These are a sample of the learned titles of the Library, set down in the Catalogue, and those in the Catalogue are but a fraction of the whole noble collection of books, classical, theological, scientific and political. Then behold here arrayed a vast number of pamphlets, many of them controversial, but all, in some fashion, enlightening us upon the thought of the age.

Would that we could linger in such a sanctuary of the best literature of all time, expressing, as it does, the genius, as a collector, and the polished taste, as a scholar, of a gentleman born and bred in ancient Narragansett.

In the old, old times, probably before almost any one, beside myself, now present, was born, I used to browse, as a little lad, in an ancient attic, among the treasures preserved from the first book-store, in Providence. Even now, the smell of cedar, such as that with which the attic was ceiled, calls up to my imagination great boxes and numerous barrels filled with antique books and pamphlets, printed with "long esses" on coarse yellow paper and in homely marble paper bindings or those of plainest russet leather,—useless except to sell to the junk-man, perhaps some of you would have said, but to me, in those childhood days of comparative booklessness, oh! so wholly delightful. The old shop, from which this literary débris had been transported, when the business was closed about 1817, had stood for a quarter of a century on the present site of the People's Bank, on Market Square.

When the "September Gale" of 1815 drove the water of Providence River, several feet deep, over the Great Bridge, many of the books in this store were inundated for hours. I recall a fond impression I, in those childhood times of simplicity, used to entertain, that a volume was hardly worth reading, unless its leaves were well stained with salt sea water and unless sea-sand, as was actually the case with many of the volumes in the attic, had silted in between the pages. Here are two or three of these treasure-troves, printed and published in Providence, before 1799; for the book-sellers, in Market Square, were pub

lishers, as well as bibliopolists. Here is a copy of Arnold's Poems, doubtless the first printed volume of a Rhode Island-born poet, containing, among many other compositions, some of them of classical character, A Modern Eclogue, Caryl & Susan, the hero, Caryl, having been a barber in Pawtucket.

Here is the Looking-Glass for the Mind, containing a sheaf of admirable juvenile stories illustrated by wood-cuts so execrable and comic that you question if they were not intended to be caricatures. Here, too, is a delightful book for children, with the preposterously unprepossessing title, the Elements of Morality. Both the Looking-Glass and the Elements of Morality having for frontispieces, genuinely fine copperplate engravings, displaying, vividly, in contrast with the crude woodcuts, the small improvement, made in a century or two, in engraving on metal, as well as the immense advance in that on wood. The LookingGlass frontispiece represents an allegorical scene, where a goddess sits before a Greek temple, with a group facing her, explained by the legend underneath: "A lady attended by Virtue & Prudence, is presenting her children to Minerva, from whom they are receiving The Looking Glass."

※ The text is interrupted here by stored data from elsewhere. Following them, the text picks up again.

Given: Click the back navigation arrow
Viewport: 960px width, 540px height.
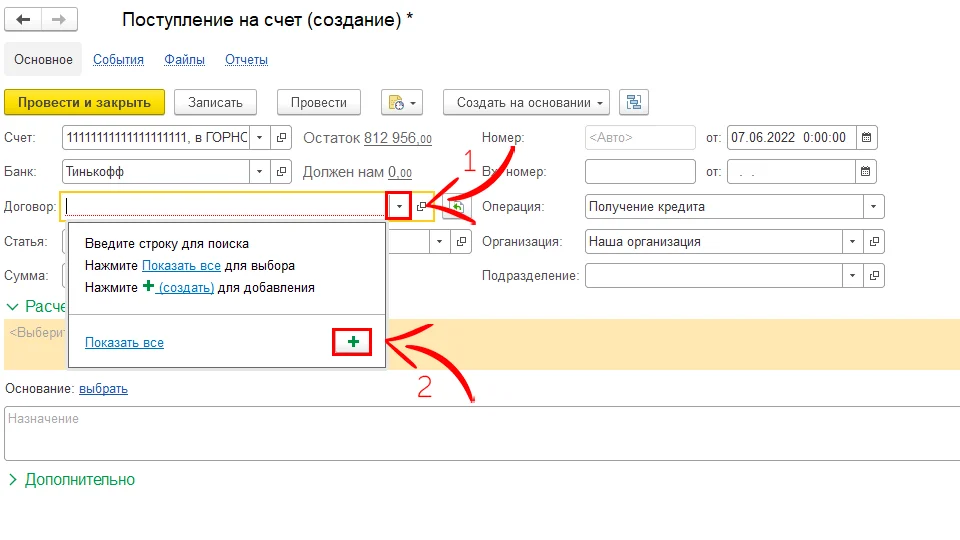Looking at the screenshot, I should (24, 20).
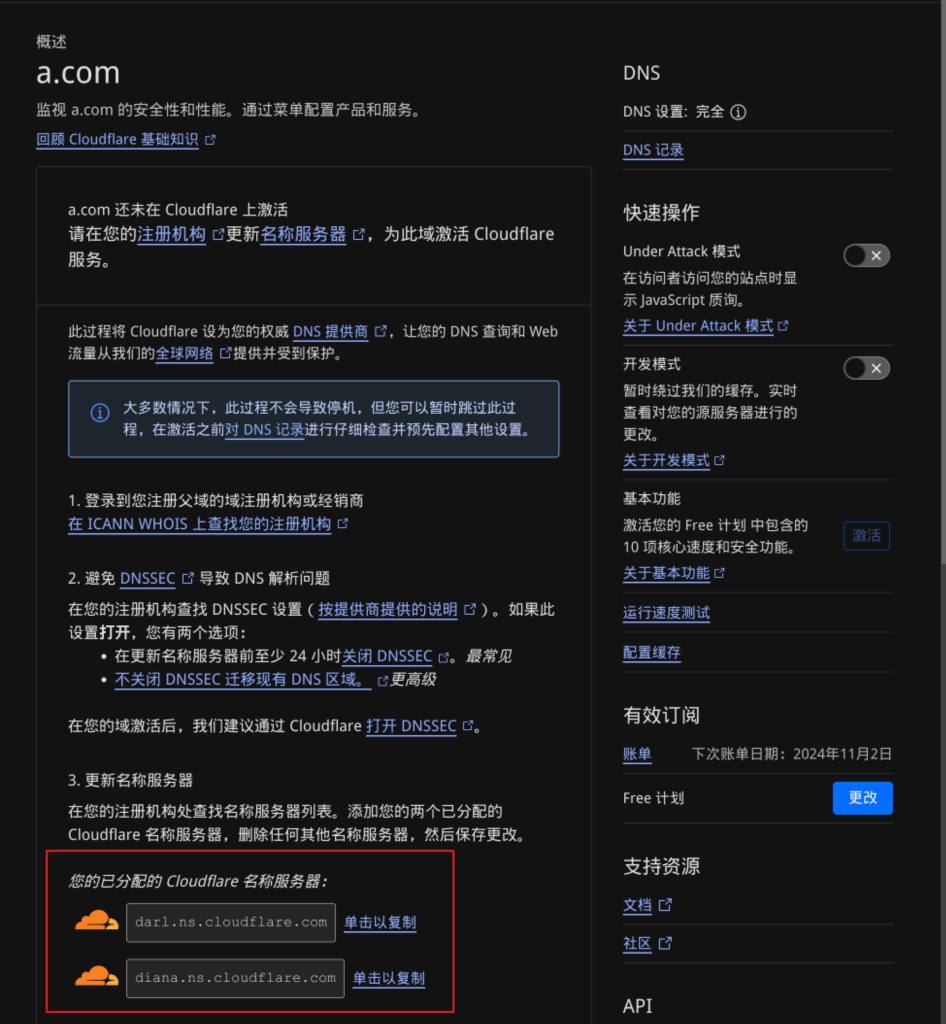This screenshot has width=946, height=1024.
Task: Click the info icon beside DNS 设置 完全
Action: (x=738, y=112)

The frontispiece of the other "improving book" pictures a very human looking boy, crossing a plowed field and engaged in the congenial and characteristic occupation of removing the ears from a living mouse with a pocket-knife and receiving from his uncle the well-merited and, no doubt utterly fruitless rebuke: "He, who can torment a little helpless animal, has surely a bad heart." As a revival of the pleasant old days, I have had struck off from those burnished copper plates, after lying unused for more than a century, these fresh impressions, which seem like voices sounding out of the dead past, somewhat as phonographic records. of our own voices will sound to posterity a hundred years hence.

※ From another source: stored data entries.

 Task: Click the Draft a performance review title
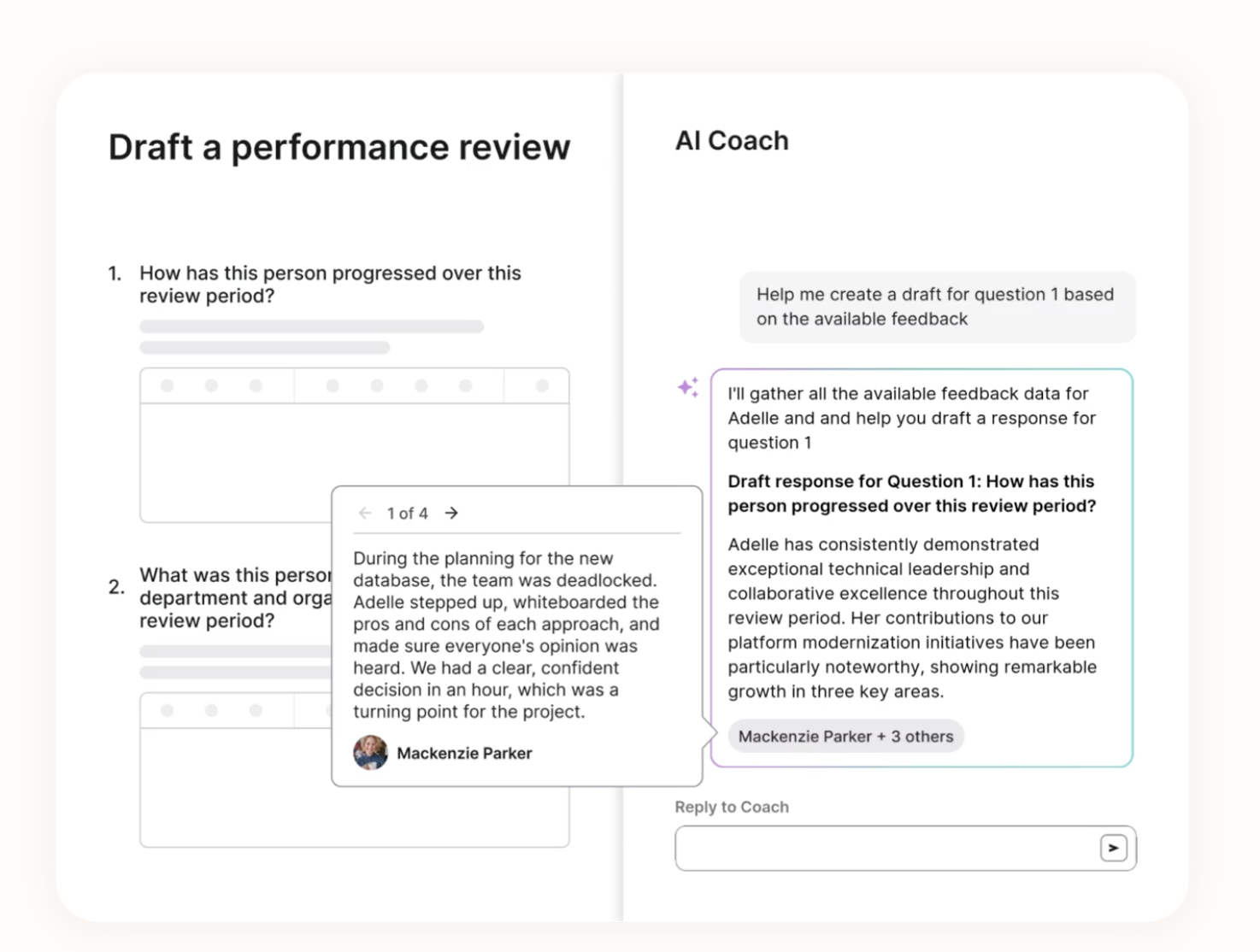coord(339,147)
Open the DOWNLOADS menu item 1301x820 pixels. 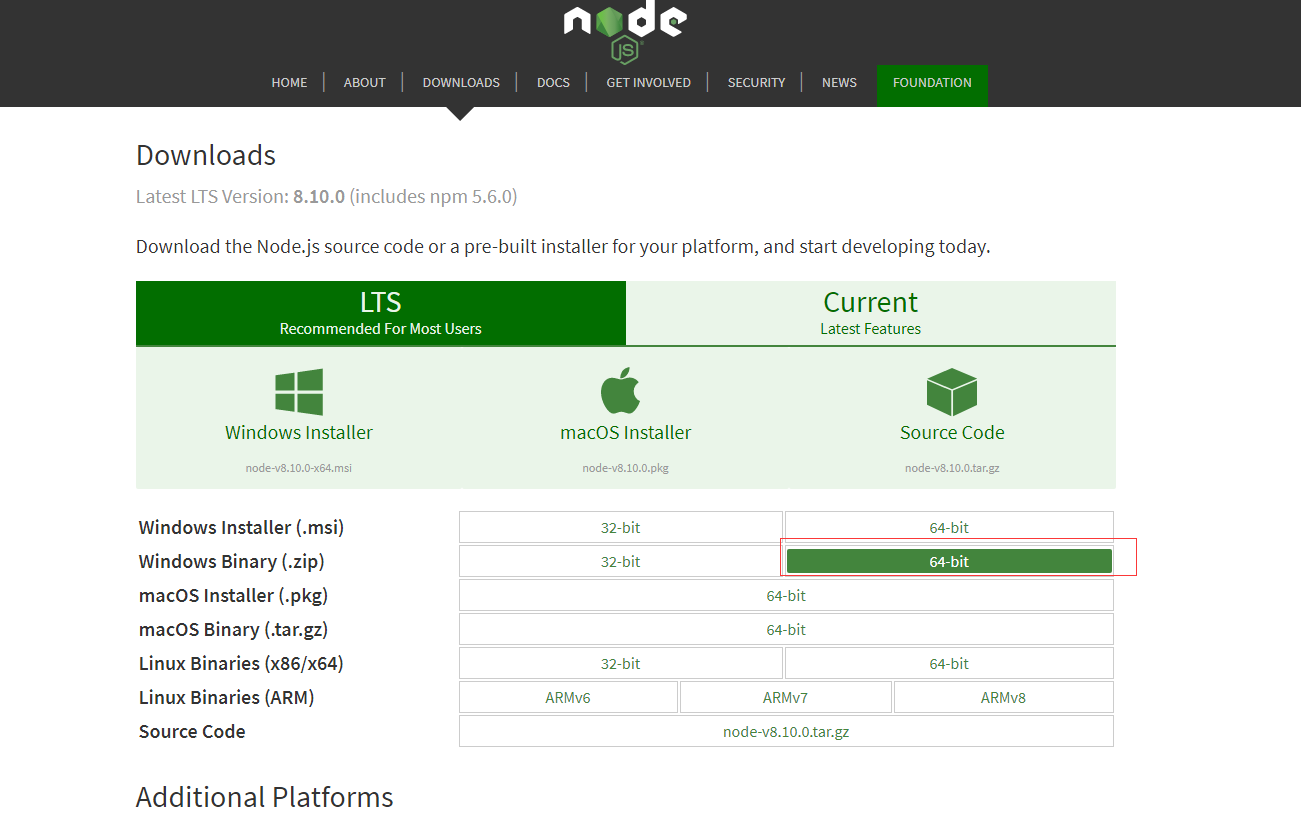pyautogui.click(x=461, y=82)
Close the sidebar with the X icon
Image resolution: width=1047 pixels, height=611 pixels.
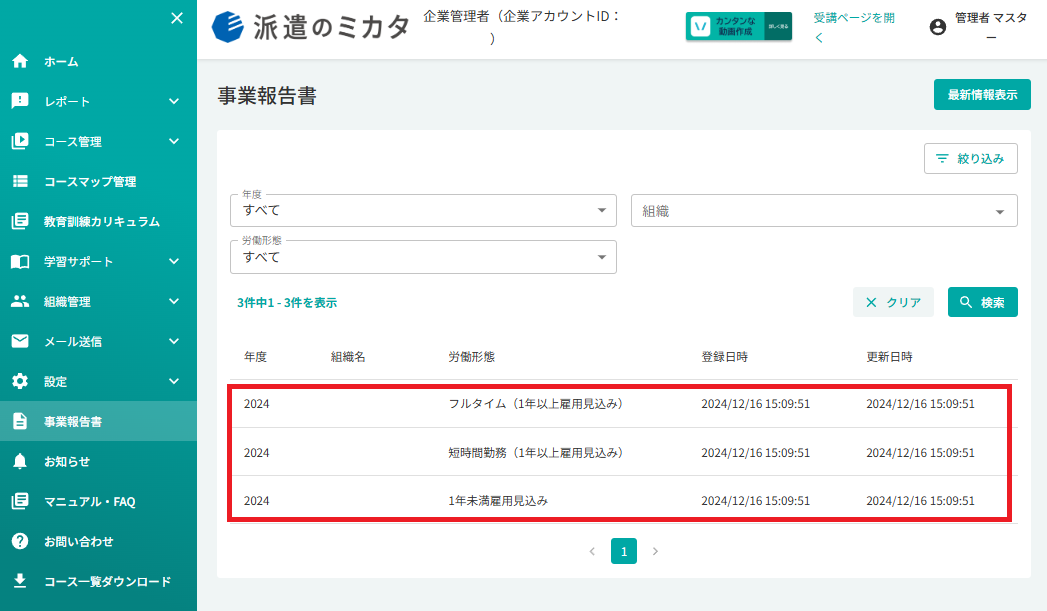(177, 18)
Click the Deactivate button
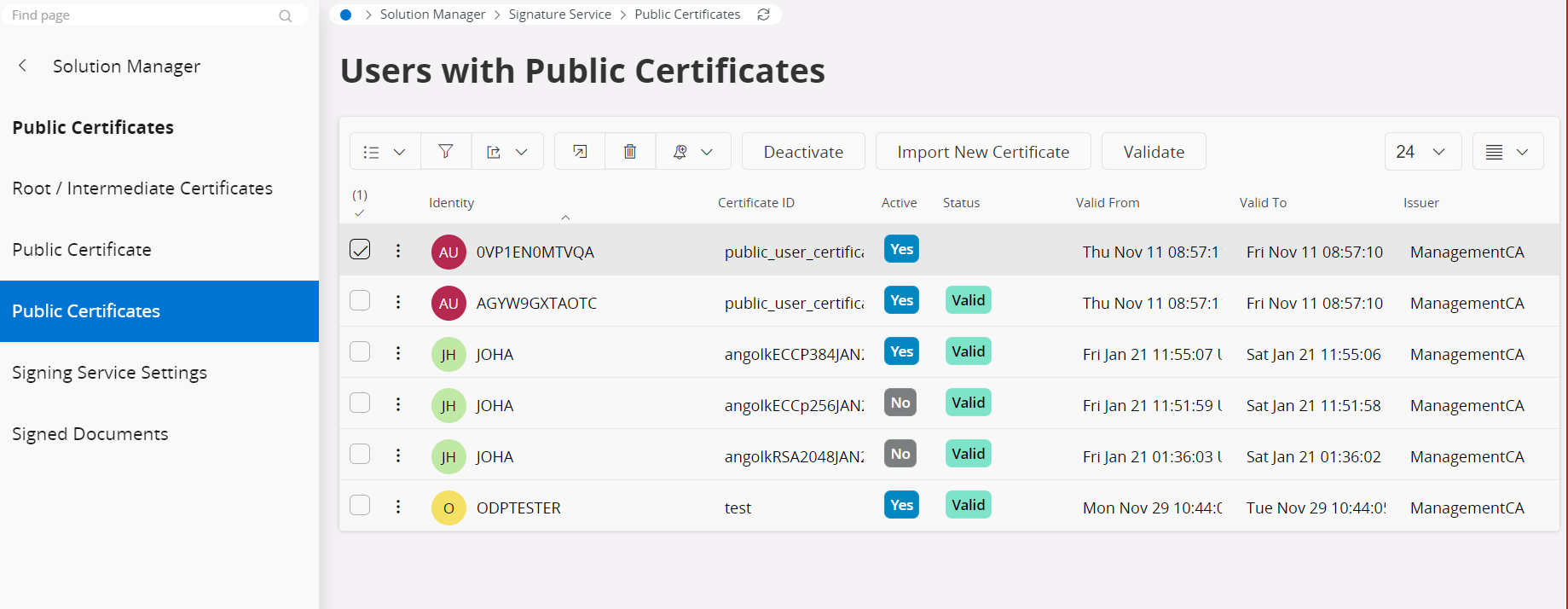The image size is (1568, 609). [x=803, y=152]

One of the partners in the "Old Coffee-House "Bookstore collected a library still kept together and showing well what were considered, in 1800, the books which "no gentleman's library could do without." There are seen, among several hundred volumes,-absolutely every single volume of them being bound in sombre russet-brown calf,-The

British Classics in almost numberless volumes, Josephus, Goldsmith, Walter Scott's Memoirs, Radcliffe's Journey (who can remember when and whither?) Rollin's Ancient History, Robertson's Scotland, Robertson's America, The Travels of Anarcharsis, Gibbon's Roman Empire, Hume's History of England, The Works of Burke, Russell's Modern Europe, Anquetil's Universal History and so on,-almost all books which we already have or almost blush not to have in our own libraries to-day.

From this glimpse at a few of the collections of early times, in our little commonwealth, what a leap it seems to the superb assemblages of books existing at the present day! Yet how certain is it that had not a taste for good literature been begun to be cultivated in Colony times and in those when the Republic was in its infancy, the fruitage of to-day would have been much more meagre than it is.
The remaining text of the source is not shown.